— AIM OF THE TASK —
Only lines, not pictures: please repeat exactly the lines from the one with "At what coordinates should I click to accomplish: Click" through the end of the listing.

....................

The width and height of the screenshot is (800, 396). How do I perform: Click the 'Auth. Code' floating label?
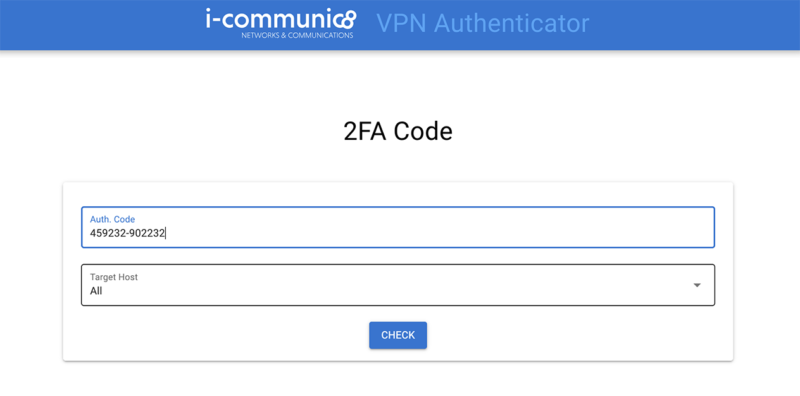[112, 219]
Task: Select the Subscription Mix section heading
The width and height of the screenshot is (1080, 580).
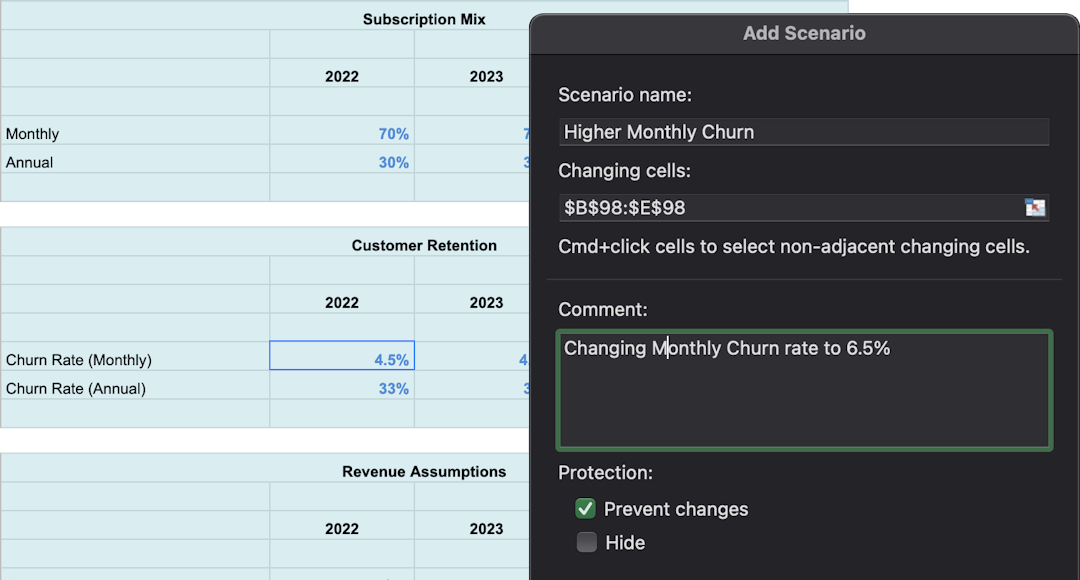Action: (x=424, y=19)
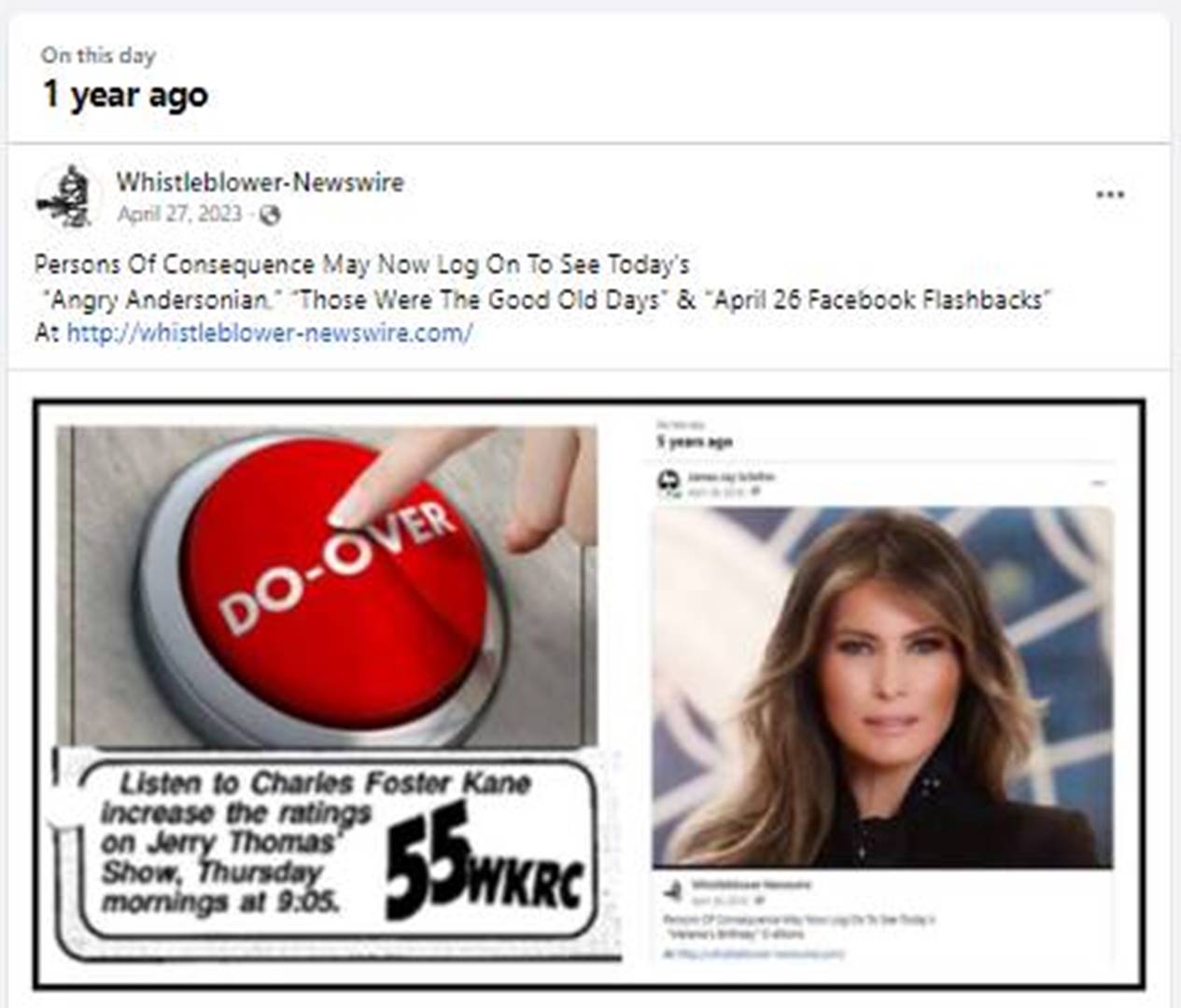This screenshot has width=1181, height=1008.
Task: Open the Whistleblower-Newswire page name link
Action: tap(260, 182)
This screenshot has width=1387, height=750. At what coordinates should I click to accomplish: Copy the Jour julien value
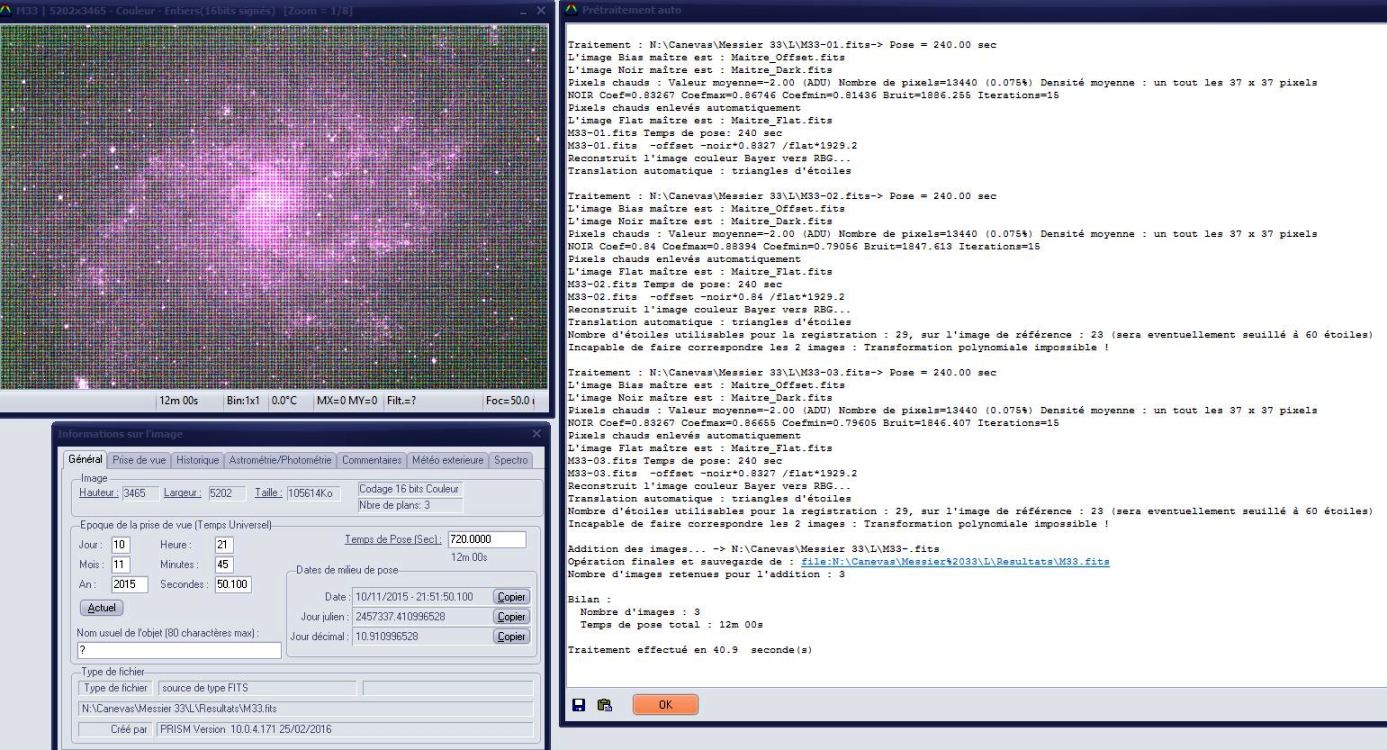point(511,615)
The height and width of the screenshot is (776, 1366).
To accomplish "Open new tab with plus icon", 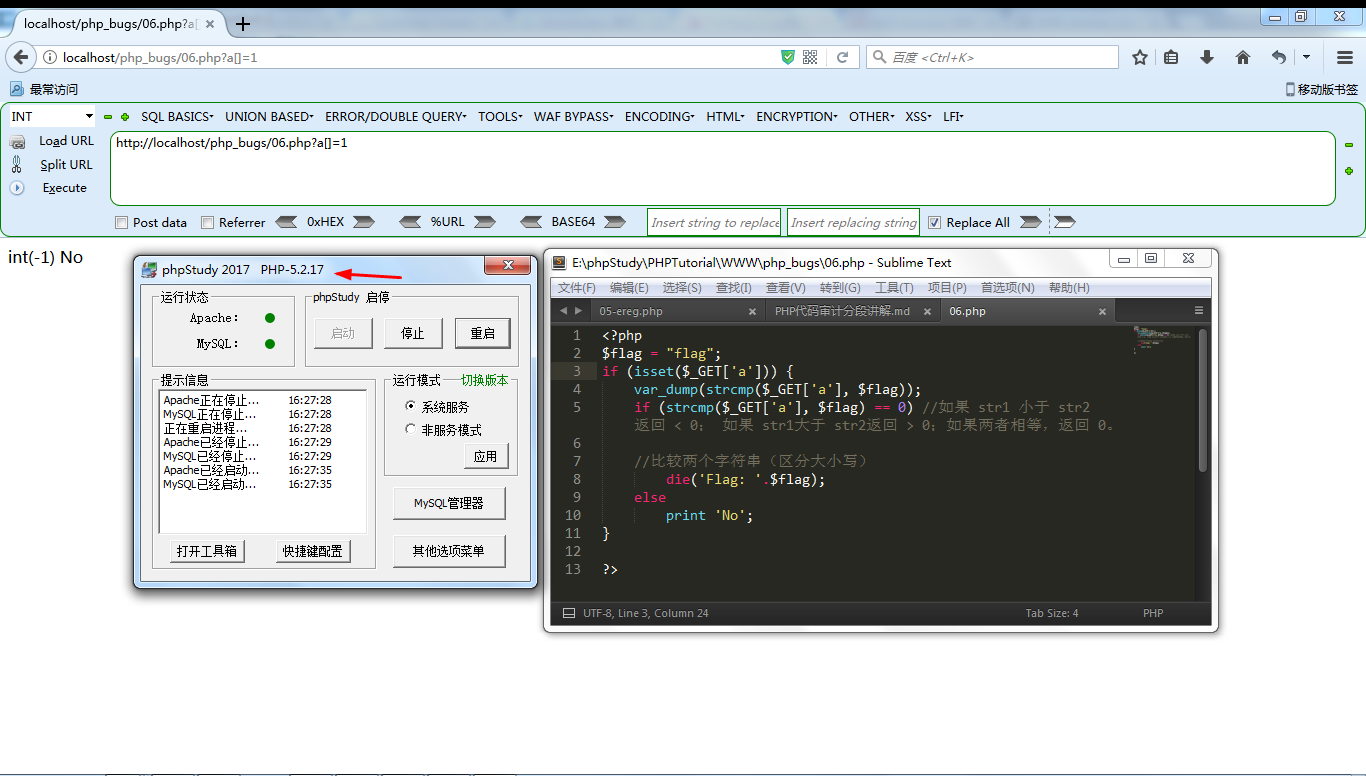I will click(x=243, y=23).
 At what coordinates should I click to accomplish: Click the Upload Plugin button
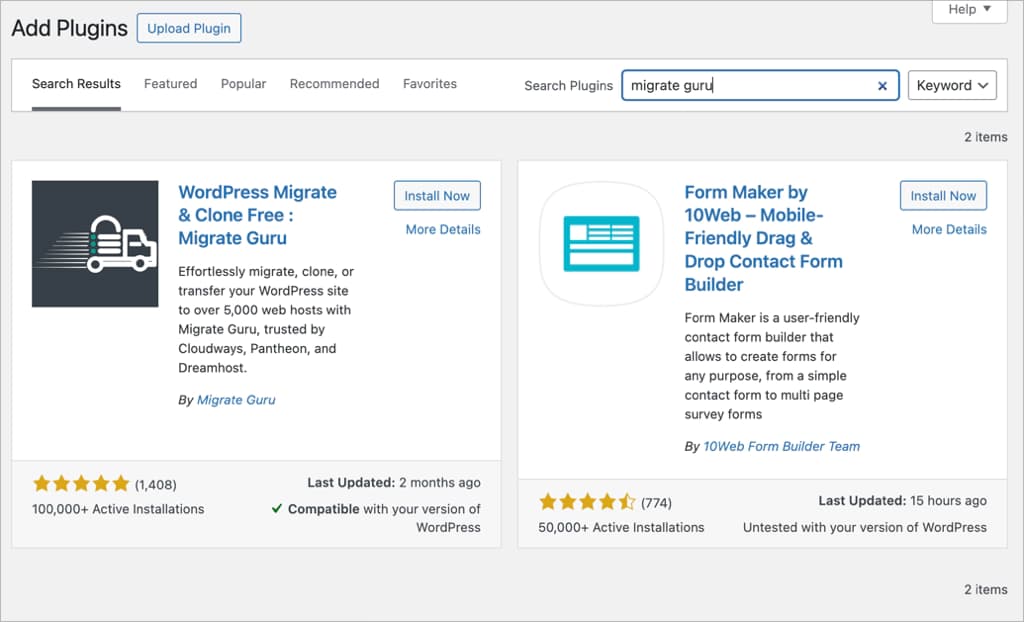point(188,28)
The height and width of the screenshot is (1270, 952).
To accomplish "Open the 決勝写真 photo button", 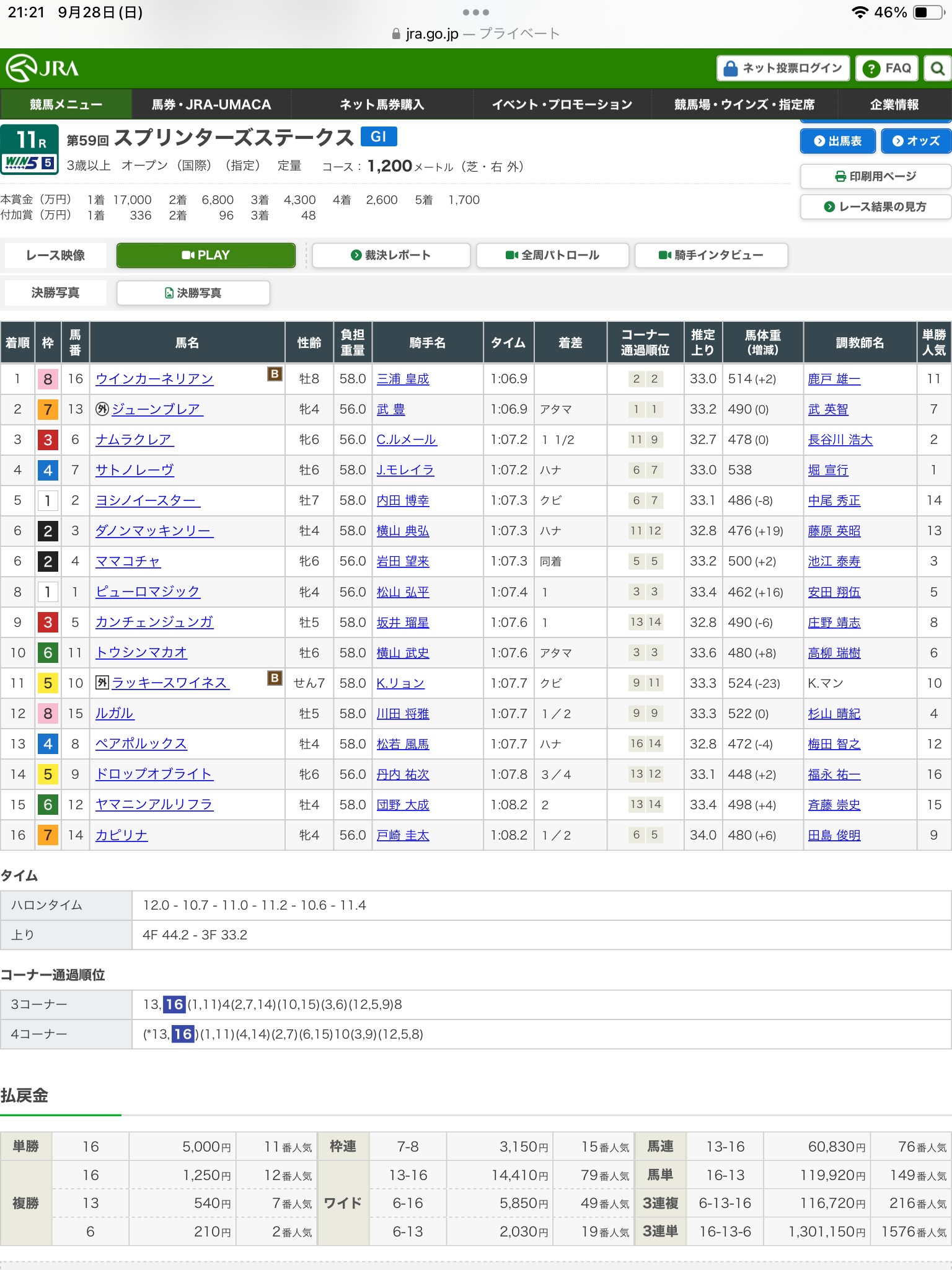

....................

— SOLUTION FOR THIS PROBLEM —
 At what coordinates should I click to accomplish: Click the Upload Plugin button
point(188,28)
The height and width of the screenshot is (1270, 952).
To accomplish "Open the 決勝写真 photo button", 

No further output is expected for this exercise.